Taurus (4/20-5/20) — Hearing that the Mobile City Council has approved more funding for amenities downtown, you’ll continue to push for a “car cannon” to fix the congestion problem. The idea would be to build a contraption to blast vehicles from Cooper Riverside Park over the Mobile River and onto the Causeway. The plan will seem great until a toll is added to pay for it.
Gemini (5/21-6/21) — A lover of freedom and a friend to animals everywhere, you’ll build a miniature, hollowed-out horse that Mobile’s squirrels can use to infiltrate meetings at the highest level of municipal government. This way, the furry creatures will know to run when the mayor’s office eventually pulls the trigger on the city’s extermination efforts.
Cancer (6/22-7/22) — After hearing that a number of medical students fall in love and get married before graduation, you’ll think back to a time in law school when you also married a classmate. It’s not that you’re not a romantic, but it was certainly a good thing you specialized in family law.

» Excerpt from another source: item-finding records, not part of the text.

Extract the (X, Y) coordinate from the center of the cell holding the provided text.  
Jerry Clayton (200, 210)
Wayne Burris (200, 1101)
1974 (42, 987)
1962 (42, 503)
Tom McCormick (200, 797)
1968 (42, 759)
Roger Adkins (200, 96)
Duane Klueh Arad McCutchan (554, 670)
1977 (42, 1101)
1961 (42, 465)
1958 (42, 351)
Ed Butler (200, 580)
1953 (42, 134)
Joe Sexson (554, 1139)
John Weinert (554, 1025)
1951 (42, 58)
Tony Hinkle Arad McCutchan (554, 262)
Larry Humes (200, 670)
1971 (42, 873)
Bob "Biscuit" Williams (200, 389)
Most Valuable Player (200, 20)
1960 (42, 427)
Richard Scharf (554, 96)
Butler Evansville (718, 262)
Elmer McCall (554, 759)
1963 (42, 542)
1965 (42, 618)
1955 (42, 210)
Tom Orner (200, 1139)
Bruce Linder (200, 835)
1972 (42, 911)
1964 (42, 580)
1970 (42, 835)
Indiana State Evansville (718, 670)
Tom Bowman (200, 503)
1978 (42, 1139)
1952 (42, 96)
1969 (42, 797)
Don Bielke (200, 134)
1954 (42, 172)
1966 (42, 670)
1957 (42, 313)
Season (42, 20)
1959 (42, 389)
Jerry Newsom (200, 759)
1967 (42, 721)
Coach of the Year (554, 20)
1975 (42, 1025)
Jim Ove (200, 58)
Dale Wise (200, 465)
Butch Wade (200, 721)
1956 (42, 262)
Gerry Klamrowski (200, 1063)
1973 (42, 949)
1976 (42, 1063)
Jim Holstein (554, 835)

Leo (7/23-8/22) — In an attempt to make Mobile more appealing to a younger generation, you’ll work to change the entire image of the city. Instead of the retirement aesthetic the 300-year-old metropolis gives off, you’ll help to remake it into the image of a middle-aged teacher who sits backward in a chair and says he wants to “rap” instead of “talk” to you.

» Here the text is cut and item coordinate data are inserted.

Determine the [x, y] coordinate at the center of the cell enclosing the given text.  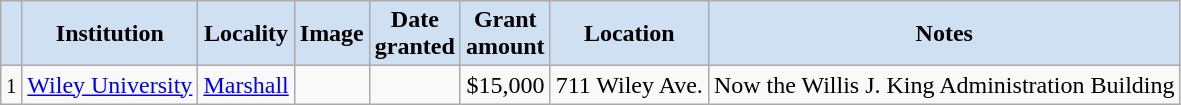
Now the Willis J. King Administration Building [944, 85]
$15,000 [505, 85]
Dategranted [414, 34]
1 [12, 85]
Grantamount [505, 34]
Institution [110, 34]
Location [629, 34]
711 Wiley Ave. [629, 85]
Locality [246, 34]
Notes [944, 34]
Wiley University [110, 85]
Image [332, 34]
Marshall [246, 85]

Virgo (8/23-9/22) — You’ll receive a flurry of human resources emails from your office after you help celebrate a co-worker’s upcoming birthday by asking him if he enjoyed working as George Washington’s transportation secretary. Not only will you be reprimanded officially and forced to apologize, but the joke will be deemed so unfunny you’ll be banned from making any jokes for the remainder of your tenure.
Libra (9/23-10/22) — Like a typical Libra, you’ll make a huge scene at a local restaurant when the server tells you the place only has Pepsi products, no Coke. You’ll throw a fit and walk out thirsty and hungry rather than subject yourself to inferior cola. You’ll do unspeakable harm to a nearby vending machine after the incident.

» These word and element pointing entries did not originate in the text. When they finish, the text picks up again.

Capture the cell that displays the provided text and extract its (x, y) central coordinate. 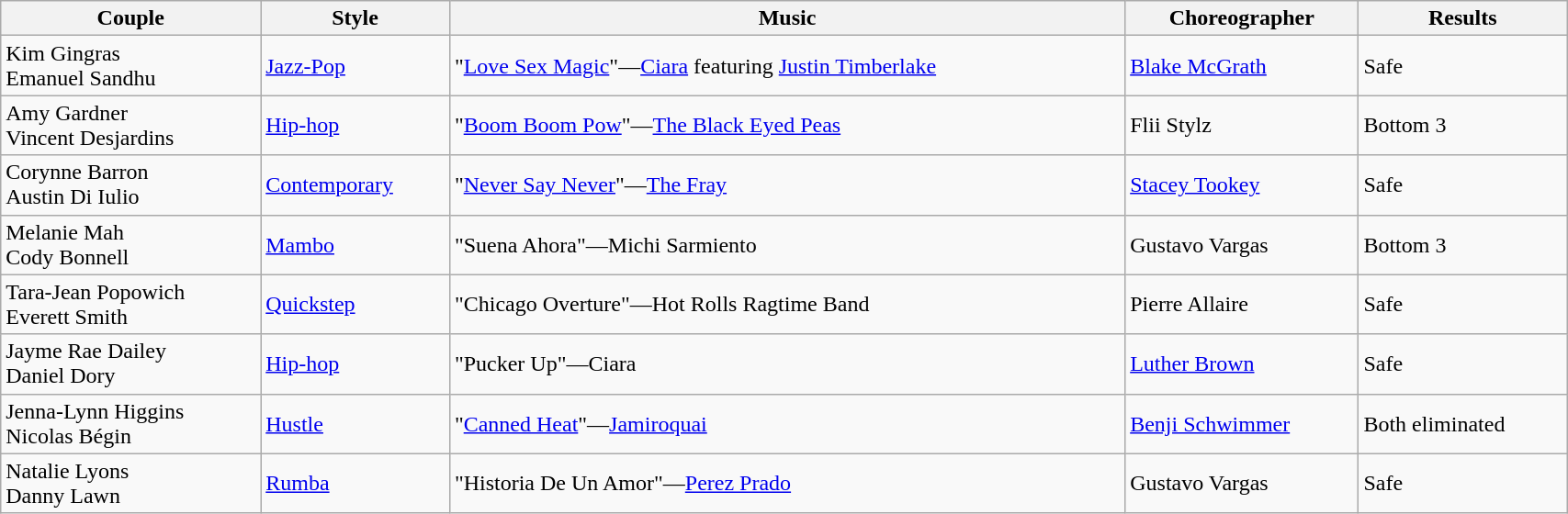
Amy GardnerVincent Desjardins (130, 125)
"Pucker Up"—Ciara (786, 364)
Flii Stylz (1242, 125)
Melanie MahCody Bonnell (130, 244)
Corynne BarronAustin Di Iulio (130, 186)
Jenna-Lynn HigginsNicolas Bégin (130, 424)
Jazz-Pop (355, 66)
Mambo (355, 244)
Benji Schwimmer (1242, 424)
Hustle (355, 424)
Style (355, 18)
"Canned Heat"—Jamiroquai (786, 424)
Quickstep (355, 305)
"Love Sex Magic"—Ciara featuring Justin Timberlake (786, 66)
Natalie LyonsDanny Lawn (130, 483)
Couple (130, 18)
"Boom Boom Pow"—The Black Eyed Peas (786, 125)
"Never Say Never"—The Fray (786, 186)
Stacey Tookey (1242, 186)
"Chicago Overture"—Hot Rolls Ragtime Band (786, 305)
Contemporary (355, 186)
Results (1462, 18)
Blake McGrath (1242, 66)
Kim GingrasEmanuel Sandhu (130, 66)
Choreographer (1242, 18)
Pierre Allaire (1242, 305)
Jayme Rae DaileyDaniel Dory (130, 364)
Both eliminated (1462, 424)
Luther Brown (1242, 364)
"Historia De Un Amor"—Perez Prado (786, 483)
Rumba (355, 483)
Tara-Jean PopowichEverett Smith (130, 305)
"Suena Ahora"—Michi Sarmiento (786, 244)
Music (786, 18)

Scorpio (10/23-11/21) — After hearing from the internet that Chuck E. Cheese has the best pizza in Tideland, you’ll give the Mobile location a try. The crustiness of the old cheese will pair well with the animatronic nightmare band in the corner. The clink and chime of the various games will add an ambiance you wouldn’t expect. All in all, a perfect 10.
Sagittarius (11/22-12/21) — To avoid Baldwin County’s zoning laws, you’ll market and build patented, one-of-a-kind floating homes in Fairhope. The homes will hover above the ground, making typical zoning laws null and void. As usual, the State Legislature will step in and make the brilliant idea illegal.
Capricorn (12/22-1/19) — After your 5-year-old fails to produce a gift for your wife on Mother’s Day, your bride of seven years will look at you like you failed in your duties. She’ll storm off in a huff after you tell her “you’re not my mother” while trying and failing to hold back a smile. You didn’t get your mother anything either.
Aquarius (1/20-2/18) — Inspired by the money given to NFL rookies and Tim Tebow’s shot at a comeback in a different position, you’ll quit your boring day job and spend a year training for the 2022 NFL Draft. When you hurt your back running during the first workout, you’ll give up your “dream” forever.
Pisces (2/19-3/20) — Listening to the Alabama Legislature debate a controversial bill will inspire you to run for office. You don’t really want to help people and you don’t care about power, but being able to ramble on about nonsense has always intrigued you.
Aries (3/21-4/19) — You’ll bet on yourself this week when a friend dares you to get a hit off a University of South Alabama baseball pitcher. If you strike out it’ll cost you money. With pride and dough on the line, you’ll get in the box and face a 90 mph heater. After three flailing attempts to make contact, you’ll pay up and vow to never leave your house again.